Work instructions: Could you copy, word for word, the stretch from "Here again the" through "from the Halkevi." in the passage about the Bursa Halkevi?

--- BEGIN Excerpt provided ---

The Bursa Halkevi became the stage of a similar event. In a letter to the Party headquarters the chairman of the Bursa Halkevi explains why Ms Saadet was dismissed from the Theatre Section. Her affair with Mr. Turgut, also a member of the section, necessitated their expulsion. “This lady lives together with Mr. Turgut as his mistress. As a result, Mr. Turgut has abandoned his family. (…) This affair has affected our House and stage [and] their resignation became necessary”. In what way were the Halkevi and its theatrical stage affected? According to the Halkevi chairman the affair gave rise to allegations against the rest of the female members, although “the allegations directed towards them belong altogether to another woman.”592

Here again the public opinion is considered extremely important and apparently taken seriously. We cannot say for sure whether in this case what the people (are supposed to) say is really the sole reason for the Halkevi chairman’s letter or whether ‘the people’s’ reported aversion serves solely as a pretext for the dismissal of an otherwise undesired person from the Halkevi.

--- END Excerpt provided ---
--- BEGIN Stored data ---

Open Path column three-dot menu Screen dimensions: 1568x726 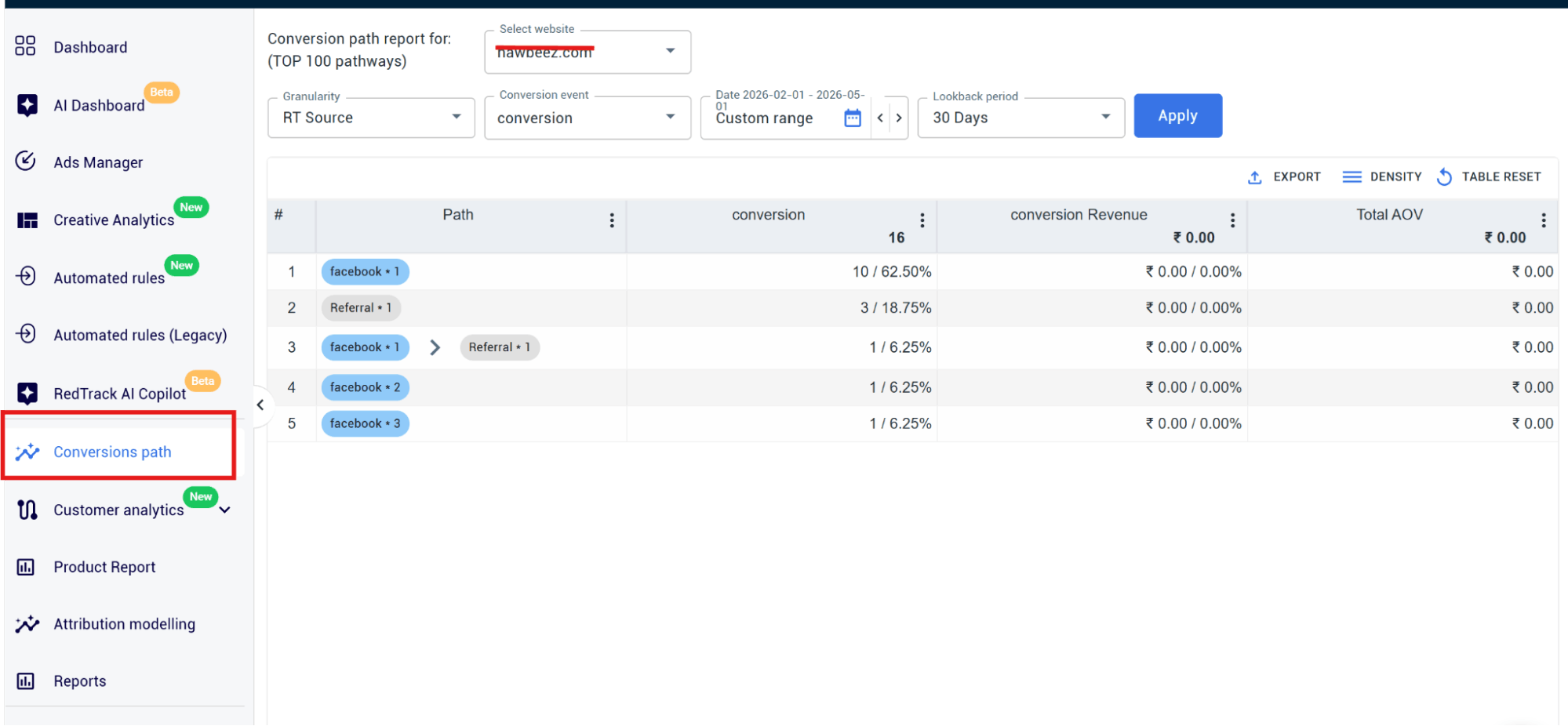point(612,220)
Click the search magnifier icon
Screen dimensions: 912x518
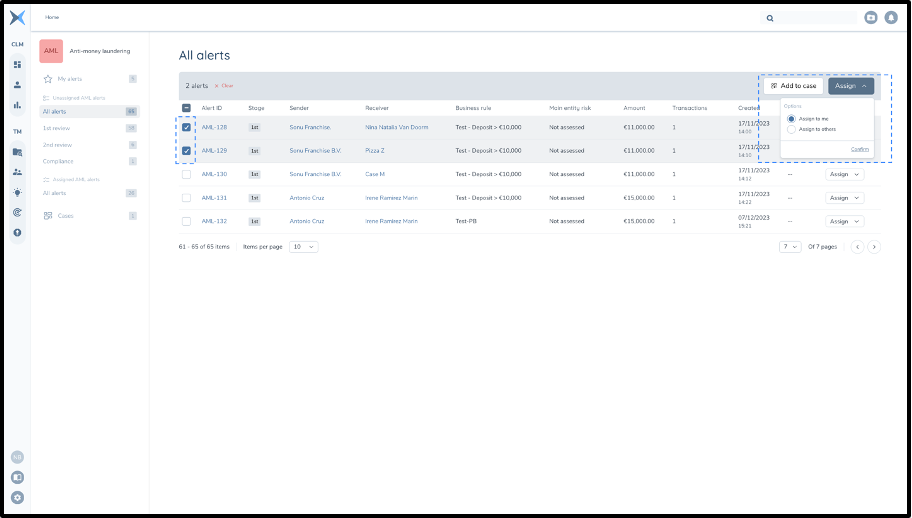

--- END Stored data ---

Final result:
Here again the public opinion is considered extremely important and apparently taken seriously. We cannot say for sure whether in this case what the people (are supposed to) say is really the sole reason for the Halkevi chairman’s letter or whether ‘the people’s’ reported aversion serves solely as a pretext for the dismissal of an otherwise undesired person from the Halkevi.